I liked his nose. It wasn’t big like mine, it fit his face, but it wasn’t flawless. It looked smushed, and I scrunched my face as I wondered if he ever broke it as a child. Maybe he broke it playing football? No. It was broken during a Lacrosse game. He definitely played Lacrosse. His dark brown hair was child-like, but endearing. It was parted off to the side as if his mom wet it down with one of those black, shitty combs for picture day at school. He had a little cowlick on the crown of his head that stood up. I imagined us laughing about this in bed on a Sunday morning as we teased each other about our similar messy hair.
His hands were nice, strong and lean, as he grabbed his phone and sighed. 8:14AM was too early for him to be in a good mood, and I liked that. Who wants to be in a good mood at 8:14AM? No one. I liked that he was annoyed. I wanted to swap stories about our bad days, fears, hopes and dreams.
I was ecstatic when a seat became available. Of course it was right in front of him and I felt uncomfortable sitting directly in front of his crotch. My love for him was innocent and it was too early to imagine him naked. He seemed aware of my awkwardness and shifted slightly to the left and mumbled “sorry,” and threw me a crooked smile. I imagined that our heartbeats synched as I awkwardly smiled a half smile back.

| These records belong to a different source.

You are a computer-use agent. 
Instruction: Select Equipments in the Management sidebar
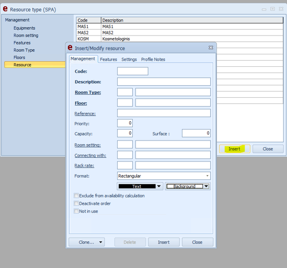[25, 28]
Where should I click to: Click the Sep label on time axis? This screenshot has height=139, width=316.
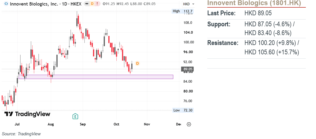(83, 124)
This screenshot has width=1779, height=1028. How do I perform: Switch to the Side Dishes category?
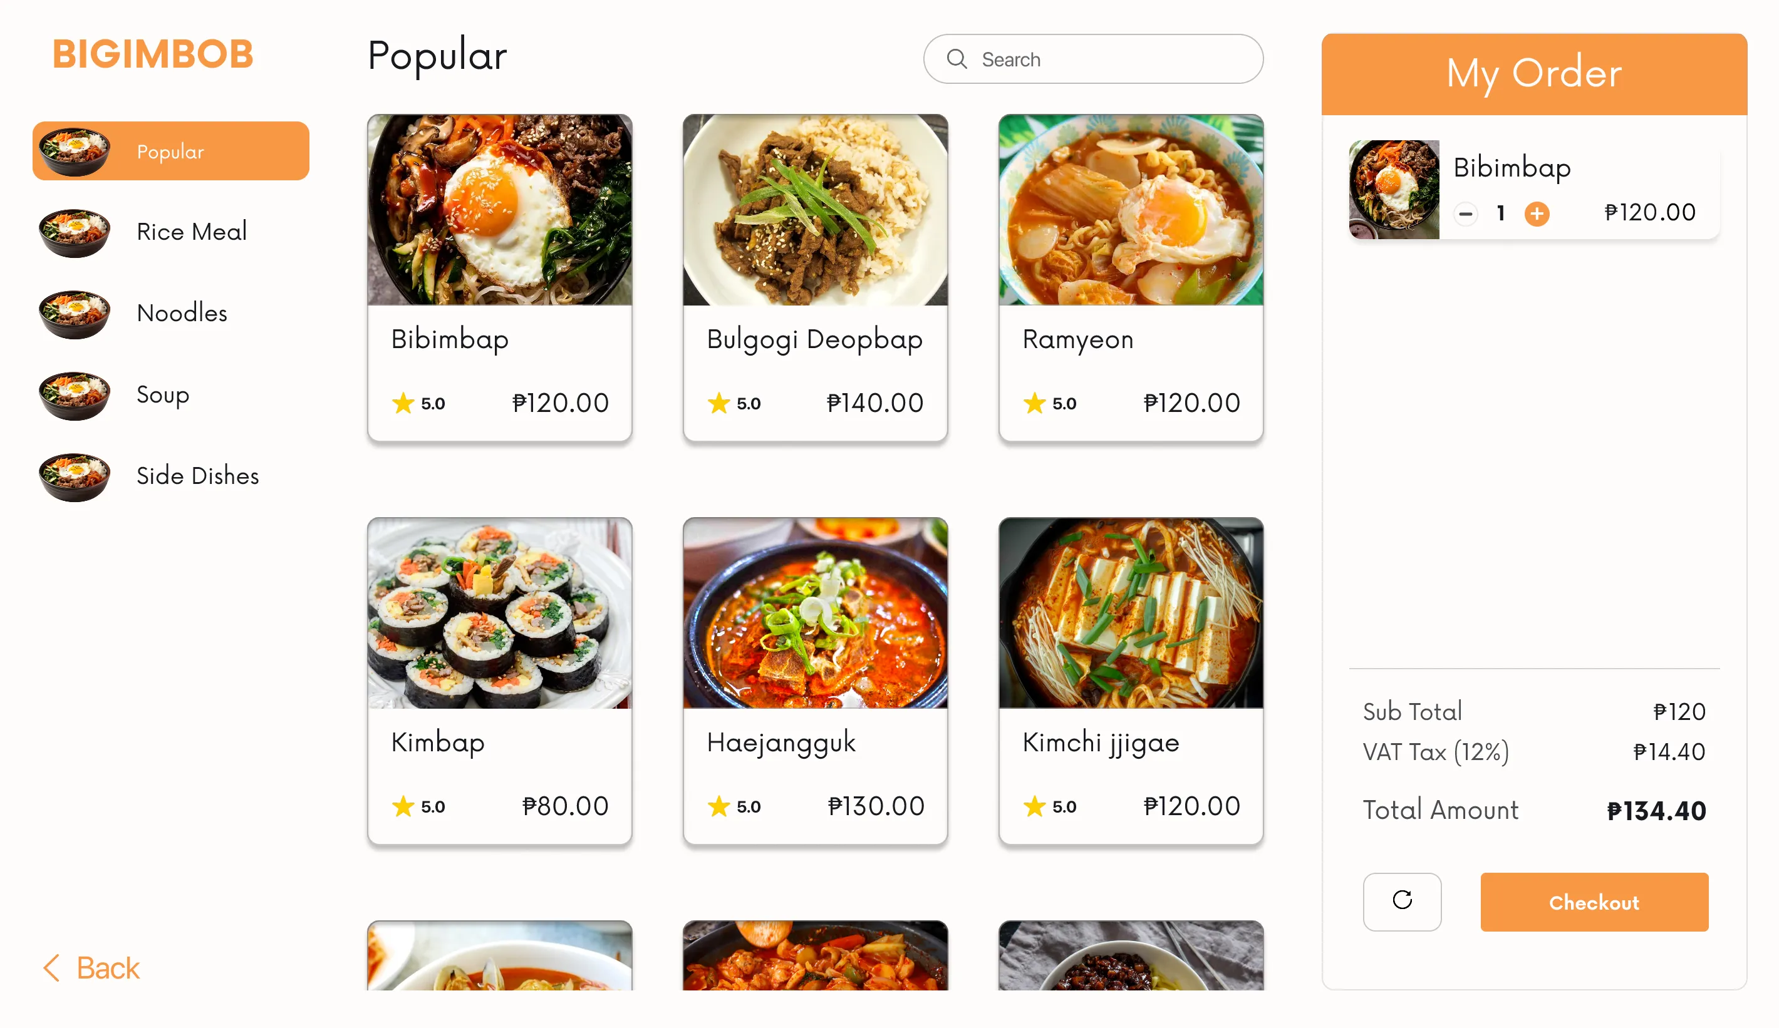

The seat next to me became vacant and I believed in god as he sat down next to me. Pulling out his iPad (fancy fancy) he opened the Harvard Business Review app. I side eyed him and watched him flick through story after story telling tales on the economy, business strategy, and “The Brain –And Soul- Of Capitalism.” I hate all of those things but I wanted to watch his mouth move as he explained them to me under the covers. I wondered if he hated his job. I hoped he liked it. Envisioning him unhappy made my heart hurt.
I hid my iPod from him; I didn’t want him to notice the cheesy pop music I was listening to in order to get me through this morning commute. I bet he’d listen to it in the car ride upstate as we drove just to make me happy. He’d sing along too, but only if I asked him to.
I loved the way he chuckled to himself at the political cartoons he was reading. I didn’t understand them as I read over his shoulder, but I smiled because he was. I prayed the train would get stuck— the 6 has never moved so fast.
At each stop, the train screeched to a hault and people bustled off, and the 5 seconds his right arm was against mine was heaven. He still smelled so good, and I liked that he didn’t pull his body away quickly. I didn’t mind being so close to this stranger.
28th street came too soon. We got off at the same stop and I hated the Target backpack my mom bought me was the bag I decided to use that morning. I wish I was carrying my unnecessary crap in a more chic bag. I could feel his eyes on me as I went through the turnstile. I walked as slow as possible knowing we’d part ways and amongst the 8.3 million people residing in NYC, I’d probably never see him again.
I rode the train the next day, even though I rarely ride the train in the mornings, just to see if he was there. He wasn’t. I was angry at J Lo and didn’t understand her infatuation with the 6 train anymore.